The towel steamed where it touched my skin. Heat seeped into the bruised places and found the hurt with a seeking intelligence. I flexed my fingers once. The left answered. The right tingled like a limb waking. I tested my calves. Not broken, only humiliated. My head throbbed to a rhythm I didn't choose.

"I can move just fine." The lie tried to swagger and stumbled on the first step. I got an elbow under me, then a shoulder. The room slid and came back. "Now get out of my face."

She didn't. Not exactly. She took a considerate step to the side, giving me air and angle, not distance. "It's your face," she said mildly, as if we were discussing a misplaced comb and not my ruined dignity. "I'm only borrowing the space in front of it."

I got to sitting, towel clutched in one fist, the other braced behind me. The stone was warm under my palm. My skin hummed; my heartbeat had migrated to my bruises. I cataloged it all the way I always had: right shoulder, strained; left hip, blooming; ribs, tender but uncracked; confidence, perforated.

"You went down fast," she observed. Could've cracked your skull. Would've been a waste. I just finished scrubbing that corner."

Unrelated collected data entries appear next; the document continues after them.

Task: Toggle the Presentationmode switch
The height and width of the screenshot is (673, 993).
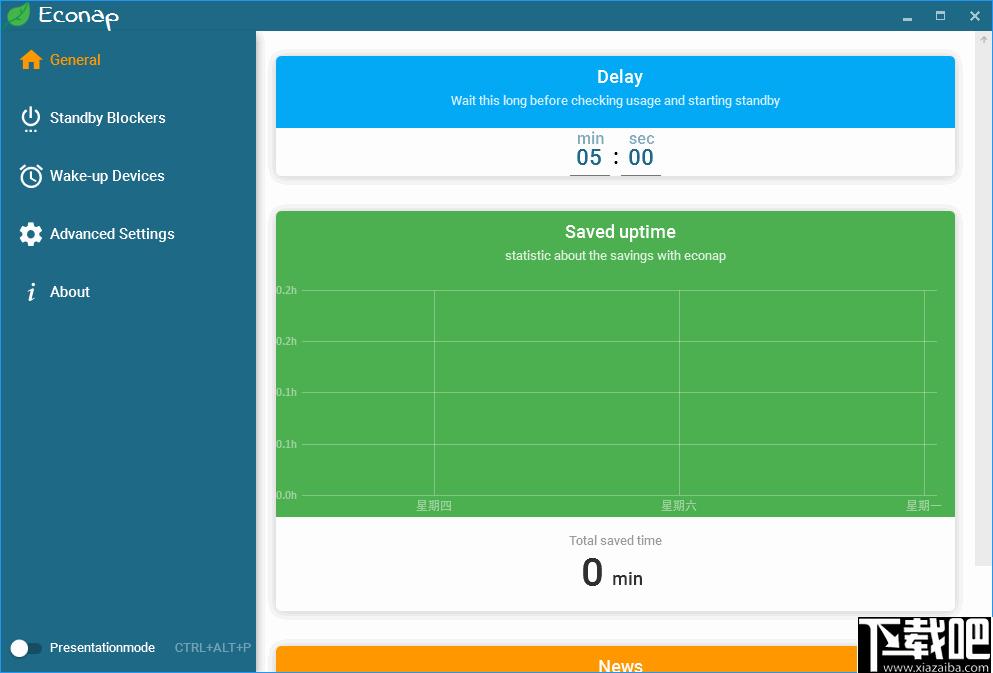Action: [x=25, y=648]
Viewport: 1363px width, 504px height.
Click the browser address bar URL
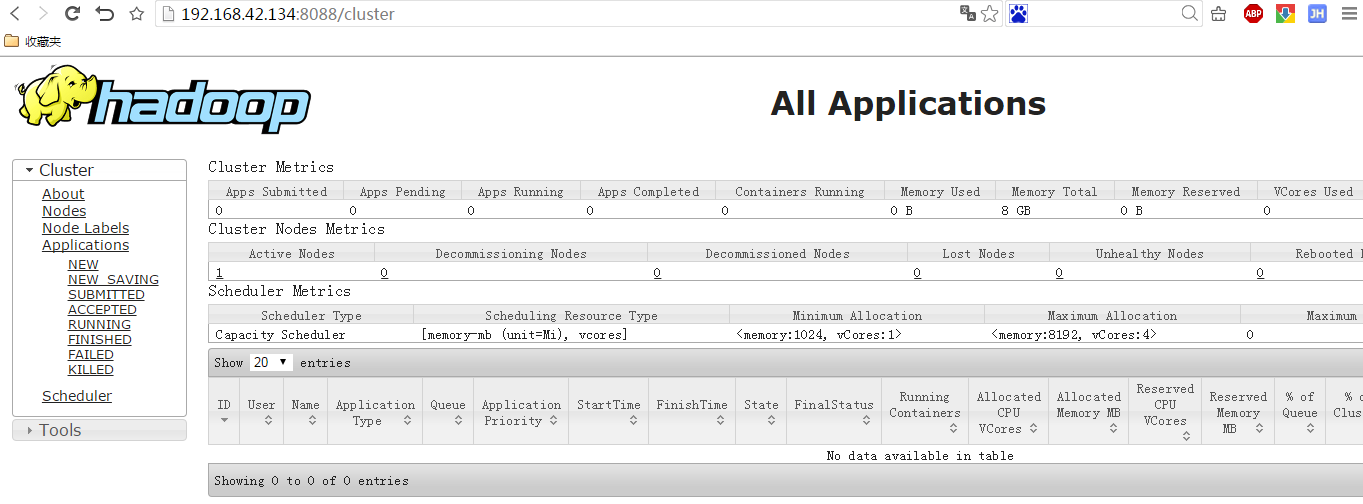tap(288, 14)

"Glad to be considerate," I said, teeth barely showing. My vision quit shimmering long enough for her to come into focus: tall, shoulders set like a soldier's but easy, a linen wrap tied tight and practical, around her waist. An interlocking that gently seethed into the curves on her waist.

"She knows a thing or two about the human body. Even seemingly, totally irrelevant details like knotting were taken in to account. Such knowledge about the human body is hard to come by, and so difficult to learn. Such that one can only obtain said knowledge, by saving it, or taking it apart."

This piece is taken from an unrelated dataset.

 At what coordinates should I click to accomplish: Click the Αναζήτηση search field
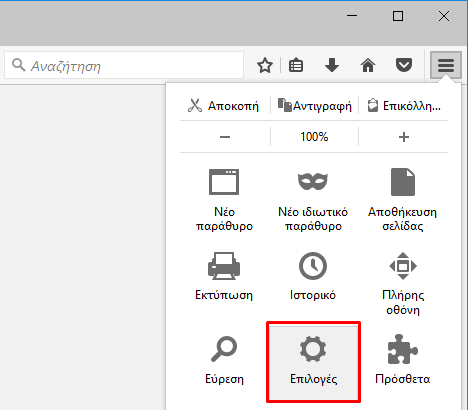(124, 65)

"Someone's interested in something else here. Does your attention wander like that with all w-"

"Shut up. I, uh, got sidetracked for a bit. But that's beside the point-I dont care about what you know or why you took advantage of me. Just give me my bag, and you wont deal with me much longer."

I tried to get up again, pushing with my hands this time. I thought I would make it as I saw the tile floor get farther and farther away. My arms creaked, my shoulders trembled, and before I knew it my back hit the ground again.

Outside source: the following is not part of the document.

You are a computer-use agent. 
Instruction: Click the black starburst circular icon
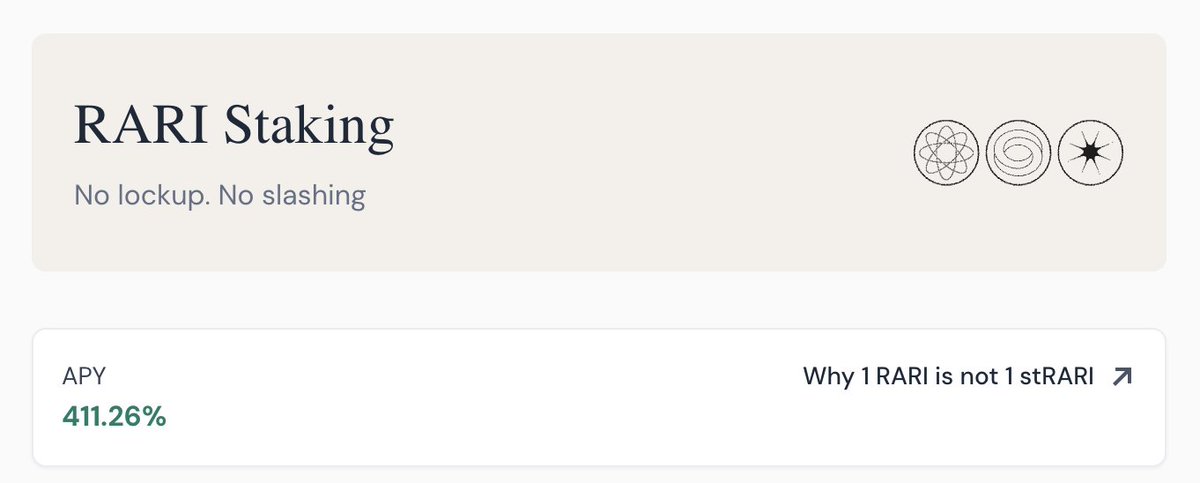pos(1090,152)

"Where's my bag?" I asked under my breath, full of embarrassment.

"In a bin," she said. "Under lock and my eye. You'll get it back if you stop trying to stand up like you're in a burning building." She looked down at my hands, both freckled with old scars, newer scrapes. 

"Had a long dream, haven't you? Y'know, while you were asleep I had some time to myself. Took some glances, made some observations, drew some conclusions".

She bent her knees as she lowered down to my height, some droplets of water that trickled off her skin landing on mine. 

"You got some secrets you're hiding from me. And from everyone else. There was another person, no, two more that know that side of you."